Reputation: 319
I write a function to convert wstring to string.If I remove the code setlocale(LC_CTYPE, "") the program goes wrong.I refer to cplusplus read the doc.
C string containing the name of a C locale. These are system specific, but at least the two following locales must exist:
"C" Minimal "C" locale
"" Environment's default localeIf the value of this parameter is NULL, the function does not make any changes to the current locale, but the name of the current locale is still returned by the function.

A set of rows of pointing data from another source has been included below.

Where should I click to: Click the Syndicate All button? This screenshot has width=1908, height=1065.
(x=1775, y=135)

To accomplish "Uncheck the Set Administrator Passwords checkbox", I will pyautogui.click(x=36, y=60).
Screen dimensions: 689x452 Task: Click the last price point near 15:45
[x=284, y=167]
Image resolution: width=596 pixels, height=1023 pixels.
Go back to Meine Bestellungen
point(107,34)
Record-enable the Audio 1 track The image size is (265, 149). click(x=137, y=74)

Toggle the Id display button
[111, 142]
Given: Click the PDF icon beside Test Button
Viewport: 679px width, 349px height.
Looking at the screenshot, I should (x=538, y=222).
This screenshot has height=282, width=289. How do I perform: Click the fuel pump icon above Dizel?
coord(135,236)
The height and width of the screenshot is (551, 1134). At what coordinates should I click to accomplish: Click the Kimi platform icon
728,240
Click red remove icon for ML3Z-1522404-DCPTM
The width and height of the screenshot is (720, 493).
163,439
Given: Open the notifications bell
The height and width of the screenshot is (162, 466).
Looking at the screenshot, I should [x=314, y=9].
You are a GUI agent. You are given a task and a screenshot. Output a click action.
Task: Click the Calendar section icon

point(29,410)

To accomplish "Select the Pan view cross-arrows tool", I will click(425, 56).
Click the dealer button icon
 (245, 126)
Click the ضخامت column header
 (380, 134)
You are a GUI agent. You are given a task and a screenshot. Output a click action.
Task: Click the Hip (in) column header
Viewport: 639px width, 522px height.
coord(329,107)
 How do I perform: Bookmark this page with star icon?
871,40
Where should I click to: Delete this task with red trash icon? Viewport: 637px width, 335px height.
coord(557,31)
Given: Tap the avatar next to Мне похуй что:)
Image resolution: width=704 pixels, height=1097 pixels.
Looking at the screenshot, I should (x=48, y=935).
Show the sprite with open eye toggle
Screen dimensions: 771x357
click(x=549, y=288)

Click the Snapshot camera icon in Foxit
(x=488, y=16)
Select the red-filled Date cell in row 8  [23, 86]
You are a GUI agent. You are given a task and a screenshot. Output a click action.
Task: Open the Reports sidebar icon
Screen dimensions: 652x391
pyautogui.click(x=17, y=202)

my code here,source code from cplusplus.com(I add some chinese character):
/* wcstombs example */
#include <stdio.h> /* printf */
#include <stdlib.h> /* wcstombs, wchar_t(C) */
#include <locale.h> /* setlocale */
int main()
{
setlocale(LC_CTYPE, "");
const wchar_t str[] = L"中国、wcstombs example";
char buffer[64];
int ret;
printf ("wchar_t string: %ls \n",str);
ret = wcstombs ( buffer, str, sizeof(buffer) );
if (ret==64)
buffer[63]='\0';
if (ret)
printf ("length:%d,multibyte string: %s \n",ret,buffer);
return 0;
}
If I remove the code setlocale(LC_CTYPE, ""),the program does not run as I expect. My question is :"If I run in different machine,the program will differ? As the doc say,if the locale is "" ,function does not make any changes to the current locale,but the name of the current locale is still returned by the funciton." Because the current locale in different machine may differ?
Here is a my c++ version of convert wstring with string,while string to wstring do not need function setlocale,and the program runs well:
/*
string converts to wstring
*/
std::wstring s2ws(const std::string& src)
{
std::wstring res = L"";
size_t const wcs_len = mbstowcs(NULL, src.c_str(), 0);
std::vector<wchar_t> buffer(wcs_len + 1);
mbstowcs(&buffer[0], src.c_str(), src.size());
res.assign(buffer.begin(), buffer.end() - 1);
return res;
}
/*
wstring converts to string
*/
std::string ws2s(const std::wstring & src)
{
setlocale(LC_CTYPE, "");
std::string res = "";
size_t const mbs_len = wcstombs(NULL, src.c_str(), 0);
std::vector<char> buffer(mbs_len + 1);
wcstombs(&buffer[0], src.c_str(), buffer.size());
res.assign(buffer.begin(), buffer.end() - 1);
return res;
}
Upvotes: 0
Views: 929
Reputation: 558
If the second argument to setlocale is NULL, it does nothing apart from returning the current locale. But you're not doing that. You're sending it a string entirely consisting of a single nil byte, aka ""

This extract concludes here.